If Only I Could Switch My Mum Off!
by Eloise Schaw Miller, aged 8
2012 BRONZE WINNER - 9 Years & Under
Listen to the BBC Radio Drama Company read 'If Only I Could Switch My Mum Off!'
"Turn that TV off!" bellowed Mum. "it's time to do your homework. Where's the remote control?" I was right in the middle of Tracy Beaker and really wanted to watch it . There were only ten minutes left.. I had all weekend to do my homework. I thought, 'You are the most annoying MUM in the whole world'. As I grabbed the remote control before my Mum did, the wicked thought flashed through my mind. "I wish I could switch my Mum off."
I pointed the remote at her. Suddenly I pressed PAUSE.. I glanced at my Mum. She was opening her mouth to say something and she paused. Her mouth was shaped like an oval and she didn't say anything. I waited and blinked to check my eyes weren't playing tricks on me. Her mouth was still like an oval. I could have put a big sweet in her mouth.
I carried on watching Tracy Beaker as if nothing had happened.

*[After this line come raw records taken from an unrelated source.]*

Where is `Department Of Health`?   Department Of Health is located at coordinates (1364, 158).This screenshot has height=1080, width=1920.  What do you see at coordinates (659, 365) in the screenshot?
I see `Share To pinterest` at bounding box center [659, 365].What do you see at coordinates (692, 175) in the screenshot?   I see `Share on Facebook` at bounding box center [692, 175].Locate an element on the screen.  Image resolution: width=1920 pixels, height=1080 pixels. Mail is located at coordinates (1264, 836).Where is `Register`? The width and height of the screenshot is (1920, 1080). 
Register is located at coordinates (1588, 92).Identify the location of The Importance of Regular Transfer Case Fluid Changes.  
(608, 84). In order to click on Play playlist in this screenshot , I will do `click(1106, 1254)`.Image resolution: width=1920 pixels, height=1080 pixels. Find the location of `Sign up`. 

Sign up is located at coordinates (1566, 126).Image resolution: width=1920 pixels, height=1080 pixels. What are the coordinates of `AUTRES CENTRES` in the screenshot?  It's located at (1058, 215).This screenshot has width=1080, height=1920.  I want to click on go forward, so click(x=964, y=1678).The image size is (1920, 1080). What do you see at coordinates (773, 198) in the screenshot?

My Mum just stood there. Her eyes looked really angry but she didn't say anything or move. The programme finished. She still didn't move. I wondered what would happen if I changed channel. We changed to Horrid Henry and turned the volume up. My Mum said 'Nah, nah, nah, nah, nah,'. Perfect Peter started talking and Mum looked angelic and smiled. Then I got bored. So I put her on Pause again. She stayed there with a smile glued on her face.
This was a chance. I could eat chocolate. I could wear Mum's lipstick. I could go to the shop on my own. I could drive her car. I couldn't believe that Mum wasn't even stopping the thoughts in my head. I went down to the kitchen and helped myself to the crispy mint chocolates left over from Christmas. I raced to my parents bathroom and smudged Mum's special Chanel lipstick onto my lips. I sprayed her perfume in the gold bottle onto my neck, like Mum does. I smelt like daffodils.
I went back down to the sitting room to check on Mum. She still had that grin on her face but her eyes looked even angrier. She looked like twins in different moods but in one person. She was still on Pause , but I was worried if I pressed Play she would come back to her normal self, but much angrier. She could see the lipstick and chocolate on my face. I closed my eyes tight.
Suddenly I thought, I could switch the whole remote off. What would happen? My Mum might even disappear. I could watch any programme . I looked at the clock and realised I had a party at 12.00. How would I get there? I thought abut school. How would I get there.? I then thought about hugs, Where would these come from? I thought about Mum warm in bed. Who would cuddle me?
I pressed PLAY, and turned the volume down as low as it would go.